A General Framework for Efficient Medical Image Analysis via Shared Attention Vision Transformer.
Authors
Abstract
Vision Transformers (ViTs) demonstrate significant promise in medical image analysis but face two critical challenges: 1) their limited ability to capture local features in data-scarce scenarios, leading to data inefficiency, and 2) their high computational and storage demands of the full fine-tuning process in transfer learning, resulting in parameter inefficiency. To achieve efficient and accurate medical image analysis, we propose Shared Attention Vision Transformer (SAViT) that comprises three innovative modules: i) Shared Prior Attention (SPA) that enhances data efficiency by innovatively employing a visual prompt to sequentially share consistent attention weights across local image regions, thereby enabling the learning of translational invariance to capture locality; ii) MixPool that preserves global modeling ability by aggregating local features after SPA through a multi-pooling mechanism, thus effectively facilitating long-range dependency across local image regions; and iii) Low-rank Multi-head Self-Attention (Lr-MSA) that improves parameter efficiency by using low-rank weights of multi-head self-attention, hence reducing computational complexity while maintaining accuracy in medical image analysis.
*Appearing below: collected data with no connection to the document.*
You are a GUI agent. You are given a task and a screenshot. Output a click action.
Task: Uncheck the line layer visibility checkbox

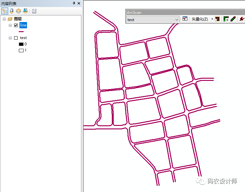(16, 25)
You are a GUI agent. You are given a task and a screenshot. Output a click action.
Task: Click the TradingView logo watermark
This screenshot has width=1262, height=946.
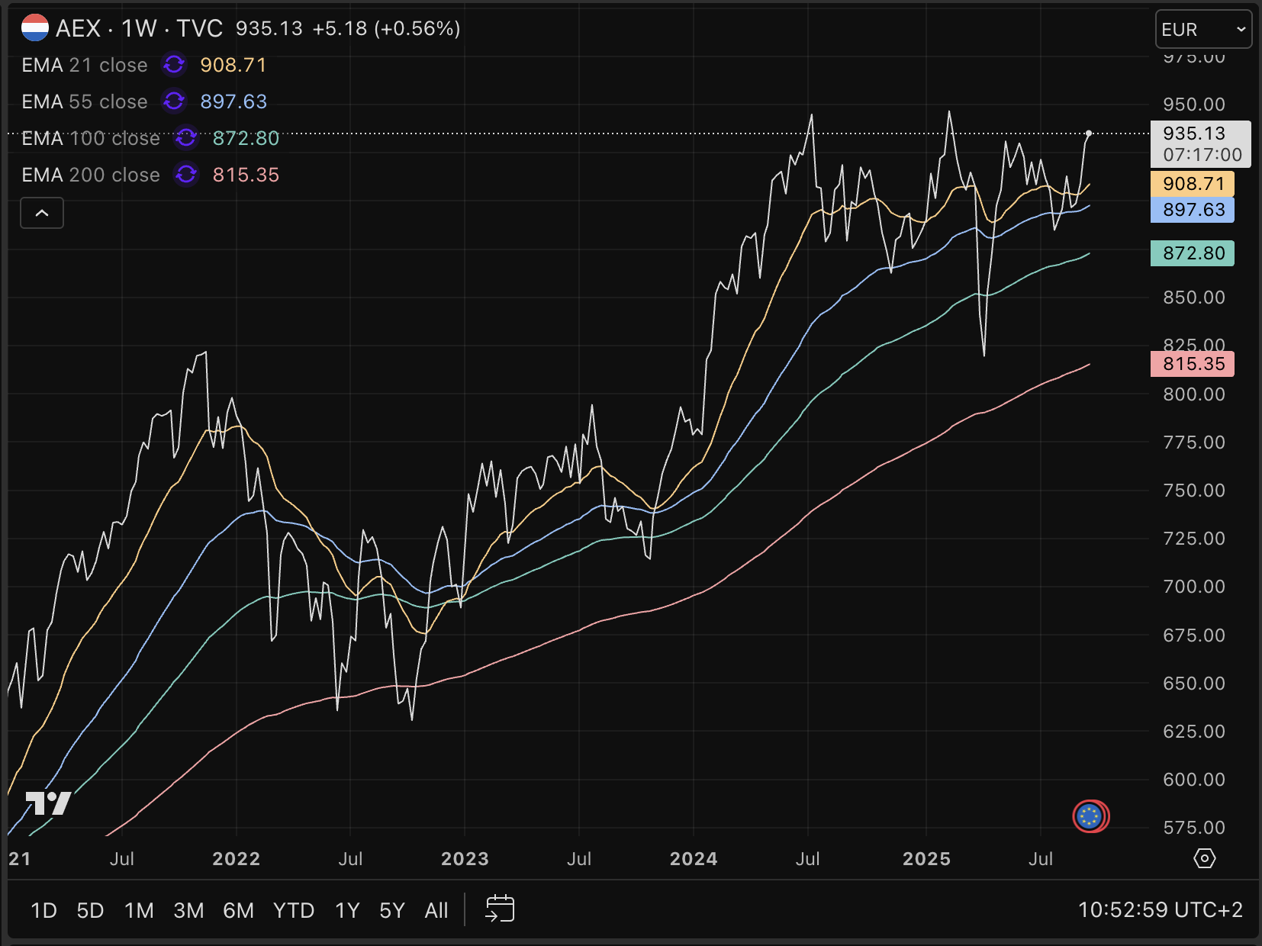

SAViT demonstrates strong generalization across multiple medical imaging modalities, including retinopathy, dermoscopy, and radiography. Extensive experiments are conducted. The results indicate its high data efficiency and outstanding performance in comparison with more than 20 medical-specific and ViT-based models when all of them are trained from scratch. It excels in parameter-efficient tuning by surpassing 17 models across 6 datasets in transfer learning, with only 0.17M/0.23M trainable parameters on ViT-B/SwinViT-B backbones requiring 86.60M/88.00M parameters. Source code can be found at: https://github.com/LYH-hh/SAViT.